Subject: Re: Fidalgo Bay
Date: Jul 10 10:35 PD 1995
From: Michael Price - michael_price at mindlink.bc.ca


Hi Tweeters,

On July 10 Mike Patrick says:

>this is the first time I've seen Great-blue Herons flock)! Beautiful.

In the mid-Seventies, I was out at Point Grey in Vancouver BC in early
September and saw a dense kettle of 38 enormous birds in full soar circling
very slowly northward *high* over Burrard Inlet where it widens and joins
the Strait of Georgia. It's about 5 km wide at that point. I tried to fit
the silhouettes into every known eagle, vulture, buzzard, stork, pelican, or
crane profile I could think of with no success--they kept looking like Great
Blue Herons (GBHE).

A look through the bins showed they were *all* GBHE. There were no eagles in
the immediate vicinity, not that the many GBHE's in the area ever did
anything but almost completely ignore the many wintering and few locally
breeding eagles. The only interactions I ever saw between eagles and herons
would be the occasional grouchy exchange of views regarding possession of a
few meters of low-tide shoreline; the herons to feed, the eagles to loaf. I
couldn't tell if all were adults or whether juveniles were involved. The
kettle moved northward toward West Vancouver, breaking up after at least
*five minutes* of dedicated soaring as individual birds peeled off to head
for various feeding sites along the West Van shoreline.
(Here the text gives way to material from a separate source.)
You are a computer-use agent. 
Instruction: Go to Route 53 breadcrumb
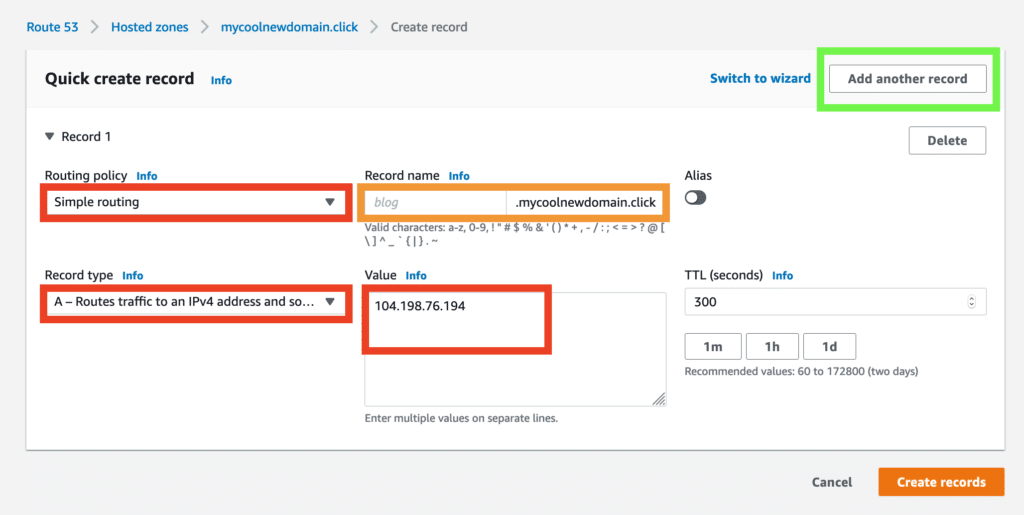pyautogui.click(x=52, y=27)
While I've seen individual GBHE's circle in full soar for a circuit or two
or even three, in my experience, this kettling incident is unique, and I
have no explanation for it. Conceivably, these birds could have been a
migrant flock (do migrant GBHE's flock or move as individuals/ffamily
groups?), though early September seems awfully early, and there's not much
of a migratory push of GBHE's through Vancouver BC (what flux there may be
is masked by local abundance) anyway.